Лекарь обследовал угол, под которым торчали обломки костей. Конечности царя походили на детали изломанной куклы. Пенту сунул скатанную в трубку льняную тряпку между стучащими зубами царя. Затем я крепко зафиксировал его торс и верхнюю часть бедра, а Симут прижал его тело с другой стороны. Пенту навалился на бедро и быстрым отработанным движением совместил концы раздробленной кости. Тутанхамон взвыл, словно зверь. Хрустящий звук скребущих друг о друга обломков напомнил мне кухню — когда я отламывал ляжку газели, выворачивая кость из сустава. Это была Мясницкая работа. Потом царя вырвало, и он потерял сознание.

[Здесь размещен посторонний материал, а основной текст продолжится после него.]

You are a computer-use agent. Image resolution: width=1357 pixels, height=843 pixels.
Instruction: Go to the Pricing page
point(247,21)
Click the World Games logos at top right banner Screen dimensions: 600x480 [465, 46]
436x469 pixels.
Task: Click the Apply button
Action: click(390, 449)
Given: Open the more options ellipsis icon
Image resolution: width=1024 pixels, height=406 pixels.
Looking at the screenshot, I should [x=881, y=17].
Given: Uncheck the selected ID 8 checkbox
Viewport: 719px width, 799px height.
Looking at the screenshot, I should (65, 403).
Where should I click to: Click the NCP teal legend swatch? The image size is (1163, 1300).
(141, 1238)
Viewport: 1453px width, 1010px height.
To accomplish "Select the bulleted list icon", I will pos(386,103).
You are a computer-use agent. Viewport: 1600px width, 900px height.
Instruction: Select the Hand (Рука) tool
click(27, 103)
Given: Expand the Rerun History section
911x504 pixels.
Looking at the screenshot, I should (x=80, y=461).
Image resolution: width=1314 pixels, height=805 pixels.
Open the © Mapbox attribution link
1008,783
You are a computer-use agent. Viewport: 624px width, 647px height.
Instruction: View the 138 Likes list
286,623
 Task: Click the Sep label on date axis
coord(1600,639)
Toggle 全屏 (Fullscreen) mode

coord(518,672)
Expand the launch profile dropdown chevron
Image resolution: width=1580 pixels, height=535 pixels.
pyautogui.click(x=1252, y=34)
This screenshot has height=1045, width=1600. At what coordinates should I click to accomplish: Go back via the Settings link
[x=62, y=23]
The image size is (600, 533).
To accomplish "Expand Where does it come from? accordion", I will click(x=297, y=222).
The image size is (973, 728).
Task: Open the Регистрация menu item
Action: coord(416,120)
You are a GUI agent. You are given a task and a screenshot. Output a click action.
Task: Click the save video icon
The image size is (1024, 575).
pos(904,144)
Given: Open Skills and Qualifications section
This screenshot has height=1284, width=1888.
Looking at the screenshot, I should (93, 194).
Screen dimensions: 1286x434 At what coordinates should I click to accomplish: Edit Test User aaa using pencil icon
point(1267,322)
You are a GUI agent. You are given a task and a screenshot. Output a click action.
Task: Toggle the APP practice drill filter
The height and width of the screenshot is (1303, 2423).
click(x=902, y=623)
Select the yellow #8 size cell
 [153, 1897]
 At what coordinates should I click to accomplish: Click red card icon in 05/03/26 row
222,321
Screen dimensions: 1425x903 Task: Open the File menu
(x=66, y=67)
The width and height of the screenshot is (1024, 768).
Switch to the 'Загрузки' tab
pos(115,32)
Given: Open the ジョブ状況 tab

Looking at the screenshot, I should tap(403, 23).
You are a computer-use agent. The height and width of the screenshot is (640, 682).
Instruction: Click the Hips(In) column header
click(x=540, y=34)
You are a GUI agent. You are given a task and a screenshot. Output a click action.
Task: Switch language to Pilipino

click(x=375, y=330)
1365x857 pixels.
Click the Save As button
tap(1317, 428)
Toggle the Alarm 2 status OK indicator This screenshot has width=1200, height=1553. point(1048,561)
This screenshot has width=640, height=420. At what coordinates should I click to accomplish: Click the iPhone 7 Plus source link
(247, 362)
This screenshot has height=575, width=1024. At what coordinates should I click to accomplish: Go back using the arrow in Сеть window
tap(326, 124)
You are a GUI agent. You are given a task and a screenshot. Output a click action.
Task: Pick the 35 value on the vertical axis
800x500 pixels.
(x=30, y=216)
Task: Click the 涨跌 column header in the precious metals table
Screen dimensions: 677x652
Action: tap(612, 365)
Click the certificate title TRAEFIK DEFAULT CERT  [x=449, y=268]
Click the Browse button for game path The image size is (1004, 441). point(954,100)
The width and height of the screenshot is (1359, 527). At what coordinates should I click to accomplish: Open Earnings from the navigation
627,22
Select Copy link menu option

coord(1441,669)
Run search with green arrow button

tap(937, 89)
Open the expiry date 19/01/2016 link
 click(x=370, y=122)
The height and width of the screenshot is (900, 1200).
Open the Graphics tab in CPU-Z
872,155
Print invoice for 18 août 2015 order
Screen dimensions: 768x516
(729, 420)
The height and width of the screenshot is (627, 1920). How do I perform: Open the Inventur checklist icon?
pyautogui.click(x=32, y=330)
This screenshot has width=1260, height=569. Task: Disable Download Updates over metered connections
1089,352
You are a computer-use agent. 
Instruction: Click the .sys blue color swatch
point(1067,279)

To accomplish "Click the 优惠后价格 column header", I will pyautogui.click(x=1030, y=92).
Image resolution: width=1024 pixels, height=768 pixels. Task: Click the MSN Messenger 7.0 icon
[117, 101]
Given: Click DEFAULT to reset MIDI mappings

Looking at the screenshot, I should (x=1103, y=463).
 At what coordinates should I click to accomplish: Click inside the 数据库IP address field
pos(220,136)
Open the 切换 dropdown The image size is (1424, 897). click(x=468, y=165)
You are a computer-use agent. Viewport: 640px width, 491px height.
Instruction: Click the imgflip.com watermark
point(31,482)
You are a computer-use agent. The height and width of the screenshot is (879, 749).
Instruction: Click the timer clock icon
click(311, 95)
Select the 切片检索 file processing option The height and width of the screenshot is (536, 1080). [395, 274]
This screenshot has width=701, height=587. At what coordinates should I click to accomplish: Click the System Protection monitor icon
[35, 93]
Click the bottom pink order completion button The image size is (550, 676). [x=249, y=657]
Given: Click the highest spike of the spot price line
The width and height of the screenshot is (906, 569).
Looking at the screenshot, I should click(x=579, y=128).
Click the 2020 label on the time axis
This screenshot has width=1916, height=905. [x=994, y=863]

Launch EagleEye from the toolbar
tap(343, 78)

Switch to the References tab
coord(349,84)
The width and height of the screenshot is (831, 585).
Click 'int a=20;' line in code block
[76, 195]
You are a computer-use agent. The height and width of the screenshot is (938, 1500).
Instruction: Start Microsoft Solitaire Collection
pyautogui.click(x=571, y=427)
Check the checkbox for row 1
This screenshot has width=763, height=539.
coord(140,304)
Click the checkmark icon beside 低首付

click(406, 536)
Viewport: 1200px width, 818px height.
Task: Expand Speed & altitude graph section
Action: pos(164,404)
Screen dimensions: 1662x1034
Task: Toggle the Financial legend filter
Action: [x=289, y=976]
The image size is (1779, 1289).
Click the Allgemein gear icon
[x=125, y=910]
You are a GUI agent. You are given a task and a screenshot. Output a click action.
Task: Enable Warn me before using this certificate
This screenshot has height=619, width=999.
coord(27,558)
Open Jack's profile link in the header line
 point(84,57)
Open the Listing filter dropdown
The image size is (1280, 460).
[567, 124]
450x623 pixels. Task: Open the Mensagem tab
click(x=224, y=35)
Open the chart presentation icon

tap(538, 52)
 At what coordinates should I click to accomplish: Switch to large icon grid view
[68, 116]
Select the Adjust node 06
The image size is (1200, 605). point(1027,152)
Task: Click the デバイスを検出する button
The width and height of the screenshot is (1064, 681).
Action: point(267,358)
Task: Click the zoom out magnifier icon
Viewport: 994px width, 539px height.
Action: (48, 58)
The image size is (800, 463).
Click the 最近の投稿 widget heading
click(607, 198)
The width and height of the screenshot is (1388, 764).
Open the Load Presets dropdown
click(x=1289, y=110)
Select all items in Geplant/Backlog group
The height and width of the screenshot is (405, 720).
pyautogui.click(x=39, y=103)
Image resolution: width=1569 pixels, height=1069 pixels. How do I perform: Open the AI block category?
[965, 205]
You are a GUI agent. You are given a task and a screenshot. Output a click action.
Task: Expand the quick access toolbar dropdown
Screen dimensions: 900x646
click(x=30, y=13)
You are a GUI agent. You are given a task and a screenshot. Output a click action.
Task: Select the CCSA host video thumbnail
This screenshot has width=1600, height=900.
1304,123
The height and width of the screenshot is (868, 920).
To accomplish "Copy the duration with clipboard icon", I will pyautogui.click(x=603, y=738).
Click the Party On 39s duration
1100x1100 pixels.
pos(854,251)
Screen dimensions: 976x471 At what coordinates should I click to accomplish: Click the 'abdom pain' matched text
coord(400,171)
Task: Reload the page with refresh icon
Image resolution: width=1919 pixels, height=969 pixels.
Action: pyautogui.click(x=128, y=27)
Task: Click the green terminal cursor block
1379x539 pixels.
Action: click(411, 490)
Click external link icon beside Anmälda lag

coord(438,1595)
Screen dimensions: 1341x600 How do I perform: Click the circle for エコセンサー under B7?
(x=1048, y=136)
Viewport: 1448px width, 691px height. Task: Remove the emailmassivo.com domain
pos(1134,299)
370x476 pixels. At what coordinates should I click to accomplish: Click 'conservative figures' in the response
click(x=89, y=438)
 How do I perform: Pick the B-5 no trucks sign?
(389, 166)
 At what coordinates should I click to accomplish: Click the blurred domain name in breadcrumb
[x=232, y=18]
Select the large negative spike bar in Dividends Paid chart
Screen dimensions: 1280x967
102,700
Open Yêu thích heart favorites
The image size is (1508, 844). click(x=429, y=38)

Пенту принялся за работу при мигающем свете факела. Изогнутой медной иглой, которую он достал из футляра, сделанного из птичьей кости, лекарь зашил ужасную рану, затем смазал шов медом и маслом и туго перебинтовал ногу льняным полотном. Наконец он как можно туже зафиксировал ногу лубком, подложив под него сложенное льняное полотенце и закрепив узлами, после чего можно было отправляться обратно в лагерь.
Царя внесли в его шатер. Покрытая липкой испариной кожа была бледна. Возле его одра мы собрались на срочный нешумный совет.
— Его перелом — самого худшего свойства, как из-за того, что кость расщепилась, а не просто переломилась пополам, так и из-за того, что кожные покровы были разорваны, открыв плоть для инфекции. Еще — большая потеря крови. Но по крайней мере все удалось вернуть в первоначальный вид. Будем молиться Ра, чтобы горячка не затронула его и рана исцелилась, — серьезно говорил Пенту.